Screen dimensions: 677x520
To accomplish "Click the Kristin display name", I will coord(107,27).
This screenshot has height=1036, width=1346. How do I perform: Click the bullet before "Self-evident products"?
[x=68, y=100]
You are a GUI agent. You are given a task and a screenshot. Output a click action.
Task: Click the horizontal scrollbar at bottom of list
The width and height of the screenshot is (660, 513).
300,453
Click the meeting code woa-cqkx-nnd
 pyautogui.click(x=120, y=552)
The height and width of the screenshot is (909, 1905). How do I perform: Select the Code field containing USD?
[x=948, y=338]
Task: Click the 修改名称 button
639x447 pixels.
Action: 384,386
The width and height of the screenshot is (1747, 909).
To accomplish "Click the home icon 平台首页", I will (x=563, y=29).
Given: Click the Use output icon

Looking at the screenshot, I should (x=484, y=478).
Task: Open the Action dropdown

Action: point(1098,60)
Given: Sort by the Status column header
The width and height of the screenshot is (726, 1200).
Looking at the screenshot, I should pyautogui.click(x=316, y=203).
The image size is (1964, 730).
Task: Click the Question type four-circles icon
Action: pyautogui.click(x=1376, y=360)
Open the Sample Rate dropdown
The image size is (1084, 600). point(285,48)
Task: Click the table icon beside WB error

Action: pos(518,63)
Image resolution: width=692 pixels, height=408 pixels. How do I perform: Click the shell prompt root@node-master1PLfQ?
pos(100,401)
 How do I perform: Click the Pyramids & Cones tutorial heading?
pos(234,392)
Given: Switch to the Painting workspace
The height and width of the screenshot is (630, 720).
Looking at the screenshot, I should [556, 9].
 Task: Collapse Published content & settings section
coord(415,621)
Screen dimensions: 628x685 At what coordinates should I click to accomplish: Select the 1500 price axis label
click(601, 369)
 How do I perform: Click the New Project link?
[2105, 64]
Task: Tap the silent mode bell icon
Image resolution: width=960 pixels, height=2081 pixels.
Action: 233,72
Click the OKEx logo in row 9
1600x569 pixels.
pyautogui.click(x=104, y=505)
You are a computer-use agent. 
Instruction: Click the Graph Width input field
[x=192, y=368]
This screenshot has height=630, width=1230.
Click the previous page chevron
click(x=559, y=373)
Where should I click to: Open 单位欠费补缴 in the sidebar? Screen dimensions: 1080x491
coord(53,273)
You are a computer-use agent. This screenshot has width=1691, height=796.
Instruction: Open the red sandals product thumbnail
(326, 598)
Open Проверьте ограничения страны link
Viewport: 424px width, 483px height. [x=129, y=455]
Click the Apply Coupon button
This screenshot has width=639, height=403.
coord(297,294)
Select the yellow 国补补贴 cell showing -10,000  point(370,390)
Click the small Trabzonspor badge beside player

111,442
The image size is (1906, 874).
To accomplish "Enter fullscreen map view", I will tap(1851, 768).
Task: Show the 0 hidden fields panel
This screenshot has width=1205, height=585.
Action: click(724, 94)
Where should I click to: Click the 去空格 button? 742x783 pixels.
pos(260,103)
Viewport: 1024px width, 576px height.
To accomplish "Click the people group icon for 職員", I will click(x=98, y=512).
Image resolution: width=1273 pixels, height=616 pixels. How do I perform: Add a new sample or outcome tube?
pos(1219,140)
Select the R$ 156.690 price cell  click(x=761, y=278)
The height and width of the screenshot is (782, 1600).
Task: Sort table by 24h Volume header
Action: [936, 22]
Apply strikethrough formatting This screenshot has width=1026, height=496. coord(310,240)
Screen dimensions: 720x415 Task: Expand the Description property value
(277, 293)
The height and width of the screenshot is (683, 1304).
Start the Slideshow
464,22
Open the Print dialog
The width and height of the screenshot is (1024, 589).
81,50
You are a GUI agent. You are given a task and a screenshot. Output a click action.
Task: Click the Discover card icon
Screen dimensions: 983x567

◆ ◆ ◆ ◆ ◆

* _Activity_: Every record must be set down again exactly.

* _Solution for this task_:
Screen dimensions: 677x520
To accomplish "Click the Kristin display name", I will coord(107,27).
This screenshot has height=1036, width=1346. How do I perform: Click the bullet before "Self-evident products"?
[x=68, y=100]
You are a GUI agent. You are given a task and a screenshot. Output a click action.
Task: Click the horizontal scrollbar at bottom of list
The width and height of the screenshot is (660, 513).
300,453
Click the meeting code woa-cqkx-nnd
 pyautogui.click(x=120, y=552)
The height and width of the screenshot is (909, 1905). How do I perform: Select the Code field containing USD?
[x=948, y=338]
Task: Click the 修改名称 button
639x447 pixels.
Action: 384,386
The width and height of the screenshot is (1747, 909).
To accomplish "Click the home icon 平台首页", I will (x=563, y=29).
Given: Click the Use output icon

Looking at the screenshot, I should (x=484, y=478).
Task: Open the Action dropdown

Action: point(1098,60)
Given: Sort by the Status column header
The width and height of the screenshot is (726, 1200).
Looking at the screenshot, I should pyautogui.click(x=316, y=203).
The image size is (1964, 730).
Task: Click the Question type four-circles icon
Action: pyautogui.click(x=1376, y=360)
Open the Sample Rate dropdown
The image size is (1084, 600). point(285,48)
Task: Click the table icon beside WB error

Action: pos(518,63)
Image resolution: width=692 pixels, height=408 pixels. How do I perform: Click the shell prompt root@node-master1PLfQ?
pos(100,401)
 How do I perform: Click the Pyramids & Cones tutorial heading?
pos(234,392)
Given: Switch to the Painting workspace
The height and width of the screenshot is (630, 720).
Looking at the screenshot, I should [556, 9].
 Task: Collapse Published content & settings section
coord(415,621)
Screen dimensions: 628x685 At what coordinates should I click to accomplish: Select the 1500 price axis label
click(601, 369)
 How do I perform: Click the New Project link?
[2105, 64]
Task: Tap the silent mode bell icon
Image resolution: width=960 pixels, height=2081 pixels.
Action: 233,72
Click the OKEx logo in row 9
1600x569 pixels.
pyautogui.click(x=104, y=505)
You are a computer-use agent. 
Instruction: Click the Graph Width input field
[x=192, y=368]
This screenshot has height=630, width=1230.
Click the previous page chevron
click(x=559, y=373)
Where should I click to: Open 单位欠费补缴 in the sidebar? Screen dimensions: 1080x491
coord(53,273)
You are a computer-use agent. This screenshot has width=1691, height=796.
Instruction: Open the red sandals product thumbnail
(326, 598)
Open Проверьте ограничения страны link
Viewport: 424px width, 483px height. [x=129, y=455]
Click the Apply Coupon button
This screenshot has width=639, height=403.
coord(297,294)
Select the yellow 国补补贴 cell showing -10,000  point(370,390)
Click the small Trabzonspor badge beside player

111,442
The image size is (1906, 874).
To accomplish "Enter fullscreen map view", I will tap(1851, 768).
Task: Show the 0 hidden fields panel
This screenshot has width=1205, height=585.
Action: click(724, 94)
Where should I click to: Click the 去空格 button? 742x783 pixels.
pos(260,103)
Viewport: 1024px width, 576px height.
To accomplish "Click the people group icon for 職員", I will click(x=98, y=512).
Image resolution: width=1273 pixels, height=616 pixels. How do I perform: Add a new sample or outcome tube?
pos(1219,140)
Select the R$ 156.690 price cell  click(x=761, y=278)
The height and width of the screenshot is (782, 1600).
Task: Sort table by 24h Volume header
Action: [936, 22]
Apply strikethrough formatting This screenshot has width=1026, height=496. coord(310,240)
Screen dimensions: 720x415 Task: Expand the Description property value
(277, 293)
The height and width of the screenshot is (683, 1304).
Start the Slideshow
464,22
Open the Print dialog
The width and height of the screenshot is (1024, 589).
81,50
You are a GUI agent. You are given a task and a screenshot. Output a click action.
Task: Click the Discover card icon
Screen dimensions: 983x567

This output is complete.